Dismiss Notice
Join Physics Forums Today!
The friendliest, high quality science and math community on the planet! Everyone who loves science is here!

Pointers and strings

  1. Aug 17, 2010 #1
    In C, why do you have to define a pointer type? For a 32 bit computer, the address is 4 bytes long no matter what, so it shouldn't matter if the pointer is to a char or an int, yet I get a compiler warning when I use a char pointer to point to the address of an int.

    Also, I don't quite understand how this program works:

    char* ptr;
    ptr="this is a test";

    This program prints out "this is a test", but how is a pointer to a char equal to a string? I thought pointers stored an address, and not values of data? It would make a little more sense if the pointer were dereferenced:

    char* ptr;
    *ptr="this is a test";

    but that still doesn't make sense as I never specified an address for the pointer to point to, so where exactly does the computer store "this is a test"?
  2. jcsd
  3. Aug 17, 2010 #2


    User Avatar
    Homework Helper

    In C, a string, "...", is allocated in the programs data space, but references to it can be the content, such as initializing an array (char a[] = "..."), or the address of the string, such as initializing a pointer (char * ptr = "...").

    Although all pointers are normally the same size, pointer types are used to prevent simple programming errors (wrong pointer type assignment).

    Your second example wouldn't work. *ptr refers to a single character addressed by that pointer.
  4. Aug 17, 2010 #3


    User Avatar
    Gold Member

    A string is an array of chars. The pointer stores the address of the array.

    A void pointer can be used as a generic pointer, but you have to cast it to the proper type when you go to use it.
  5. Aug 17, 2010 #4


    Staff: Mentor

    The type of a pointer is important information when you access the pointer. If ptr is declared as a pointer of some type, then it holds an address. You can access what's at that address by this expression: *ptr. Without knowing the type of the pointer, you (and the compiler) wouldn't know whether to get just the byte at that address or the four bytes starting at that address (for an int) or the eight bytes starting at that address (for a double) or whatever.

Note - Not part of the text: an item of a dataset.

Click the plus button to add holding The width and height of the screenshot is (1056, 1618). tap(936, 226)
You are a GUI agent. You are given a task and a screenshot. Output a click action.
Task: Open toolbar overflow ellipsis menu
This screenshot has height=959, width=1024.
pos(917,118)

    Different data types take different amounts of storage, so declaring a pointer as being a pointer to some specific type makes it possible to access a block of memory of the right size for that type.
  6. Aug 18, 2010 #5
    If I declare an array like this:

    char array[]="testing";

    then there is automatically a pointer that I can use called array:

    printf("%p", array);

    which is equal to

    printf("%p", &array[0]);

    I didn't ask for the pointer, but somehow C has it built in that the name of an array acts as a pointer.

    And so it seems that C also does it in reverse! I didn't ask for a string, but somehow C has it built in that a pointer to a char acts as a char array (a string):

    char* ptr;
    printf("%c", ptr[0]);

    which will output t, the first letter in the string "testing"!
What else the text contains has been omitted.